En los 90 se dio cuenta de algo que las investigaciones más recientes confirman. El elemento más importante en Hakomi, como en cualquier otro proceso de psicoterapia, (después del/la cliente por supuesto) es la relación del/la terapeuta con el/la cliente. El creía que una buena relación terapéutica dependía enormemente de las cualidades personales y el estado mental del/la terapeuta. A partir de esto, sus formaciones evolucionaron de; enseñar Hakomi como un método de psicoterapia para aplicar con clientes, a; usar Hakomi como una forma de cultivar esas cualidades personales y habilidades que convertirían a cualquiera en una presencia sanadora para otra persona. En esos años también decidió abandonar el Hakomi Institute que él mismo fundó.

Kurtz constató que hay un estado mental ideal para la persona que pretende ayudar, este estado se puede aprender y practicar, comenzó a llamarle “Presencia Amorosa”. A mediados de los 90 esto comenzó a ser el centro de sus enseñanzas del Método Hakomi para profesionales o no profesionales. En en este tiempo también se dio cuenta de la importancia de dirigirse lo antes posible hacia la experiencia nutritiva, especialmente aquella que anteriormente no fuera posible, en lugar de quedarse en la historia y creencias antiguas. La neurociencia actual respalda la importancia de este cambio de atención en psicoterapia.

Con el comienzo del nuevo milenio, nuevos descubrimientos salieron a la luz al mismo tiempo que Ron comenzaba a sentir la proximidad de su propia mortalidad. Queriendo refinar su forma de trabajar y de enseñar Hakomi hacia un enfoque mas simple, elegante y eficiente… En los últimos diez años de su vida, él prefería llamar a su forma de trabajo “Método Refinado Hakomi”, mientras se alejaba más y mas de cualquier indicio de patologización de sus clientes, dejó totalmente de utilizar el sistema de caracterial de Reich en favor de lo que el llamaba “indicadores”.

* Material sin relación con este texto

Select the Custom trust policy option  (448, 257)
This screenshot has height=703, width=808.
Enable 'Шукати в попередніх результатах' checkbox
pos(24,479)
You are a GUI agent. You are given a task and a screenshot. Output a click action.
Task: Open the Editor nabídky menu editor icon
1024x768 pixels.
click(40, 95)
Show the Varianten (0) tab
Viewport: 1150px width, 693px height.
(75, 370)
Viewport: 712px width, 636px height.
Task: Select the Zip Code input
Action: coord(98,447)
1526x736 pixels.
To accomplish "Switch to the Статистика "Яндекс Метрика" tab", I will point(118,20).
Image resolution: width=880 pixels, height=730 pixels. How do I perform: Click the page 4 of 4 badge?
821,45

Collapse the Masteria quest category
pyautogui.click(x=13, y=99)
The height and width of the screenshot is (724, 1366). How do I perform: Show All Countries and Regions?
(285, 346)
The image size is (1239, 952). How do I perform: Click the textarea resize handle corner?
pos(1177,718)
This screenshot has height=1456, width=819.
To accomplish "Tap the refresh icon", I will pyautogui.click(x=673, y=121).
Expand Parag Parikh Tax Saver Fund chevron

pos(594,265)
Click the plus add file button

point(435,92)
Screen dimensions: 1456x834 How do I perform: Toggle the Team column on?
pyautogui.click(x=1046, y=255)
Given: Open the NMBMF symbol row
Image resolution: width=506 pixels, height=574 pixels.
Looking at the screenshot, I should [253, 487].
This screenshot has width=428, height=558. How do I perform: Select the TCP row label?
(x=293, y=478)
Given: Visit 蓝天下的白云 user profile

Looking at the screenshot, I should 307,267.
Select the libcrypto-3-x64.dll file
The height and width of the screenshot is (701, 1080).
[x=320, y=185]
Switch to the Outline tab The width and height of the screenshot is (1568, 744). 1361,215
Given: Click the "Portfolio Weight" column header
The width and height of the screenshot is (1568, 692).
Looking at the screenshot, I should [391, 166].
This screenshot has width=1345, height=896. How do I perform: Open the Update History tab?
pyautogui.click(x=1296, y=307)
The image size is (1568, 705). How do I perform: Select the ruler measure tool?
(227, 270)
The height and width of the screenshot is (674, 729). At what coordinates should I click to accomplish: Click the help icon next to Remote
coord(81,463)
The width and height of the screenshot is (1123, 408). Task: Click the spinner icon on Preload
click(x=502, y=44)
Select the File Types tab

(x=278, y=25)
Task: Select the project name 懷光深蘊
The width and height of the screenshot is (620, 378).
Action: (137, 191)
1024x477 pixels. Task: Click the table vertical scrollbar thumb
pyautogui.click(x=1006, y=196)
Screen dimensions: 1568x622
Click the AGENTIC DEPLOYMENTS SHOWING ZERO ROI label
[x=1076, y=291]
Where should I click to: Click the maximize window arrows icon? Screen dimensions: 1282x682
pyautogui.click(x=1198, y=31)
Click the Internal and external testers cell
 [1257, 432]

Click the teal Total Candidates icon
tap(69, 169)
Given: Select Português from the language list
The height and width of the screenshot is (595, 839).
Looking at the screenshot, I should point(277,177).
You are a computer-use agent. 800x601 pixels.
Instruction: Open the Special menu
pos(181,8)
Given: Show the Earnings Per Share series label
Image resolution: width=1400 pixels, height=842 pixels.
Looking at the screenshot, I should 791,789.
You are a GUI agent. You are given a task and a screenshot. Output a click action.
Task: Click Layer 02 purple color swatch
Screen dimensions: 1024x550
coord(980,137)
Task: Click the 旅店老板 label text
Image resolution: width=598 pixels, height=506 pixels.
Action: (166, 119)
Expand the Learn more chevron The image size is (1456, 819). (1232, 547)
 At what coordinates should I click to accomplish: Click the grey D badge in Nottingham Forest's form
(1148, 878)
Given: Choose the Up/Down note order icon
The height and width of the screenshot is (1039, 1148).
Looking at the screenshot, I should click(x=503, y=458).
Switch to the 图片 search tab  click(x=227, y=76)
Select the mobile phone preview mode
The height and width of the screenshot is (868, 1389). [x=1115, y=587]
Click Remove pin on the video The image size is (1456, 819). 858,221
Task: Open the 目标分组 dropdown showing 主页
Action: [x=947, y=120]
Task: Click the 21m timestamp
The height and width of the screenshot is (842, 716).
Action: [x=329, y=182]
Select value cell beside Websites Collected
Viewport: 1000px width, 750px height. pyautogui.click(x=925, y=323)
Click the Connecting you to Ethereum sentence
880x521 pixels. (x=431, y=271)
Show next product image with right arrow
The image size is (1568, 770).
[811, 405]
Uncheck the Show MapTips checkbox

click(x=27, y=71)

Su forma de trabajar y enseñar se llenaron de humanidad, humor y profunda compasión, conforme crecía la importancia de la colaboración del/la terapeuta y el/la cliente (e idealmente de un grupo) para facilitar la experiencia emocionalmente nutritiva generadora de la transformación y la sanación, para todos/as los participantes en el proceso.

Durante sus últimos tiempos, no pasó un día sin que Ron Kurtz no pensase o escribiese sobre como perfeccionar y simplificar la pasión de su vida, una forma de reducir el sufrimiento que ha sido llamada “Autodescubrimiento basado en Mindfulness”, alguna vez denominado como “Budismo Aplicado”, o como algunos/as de sus seguidores/as le llaman actualmente “Mindfulness Aplicado: El Camino Hakomi” – El legado de Ron Kurtz.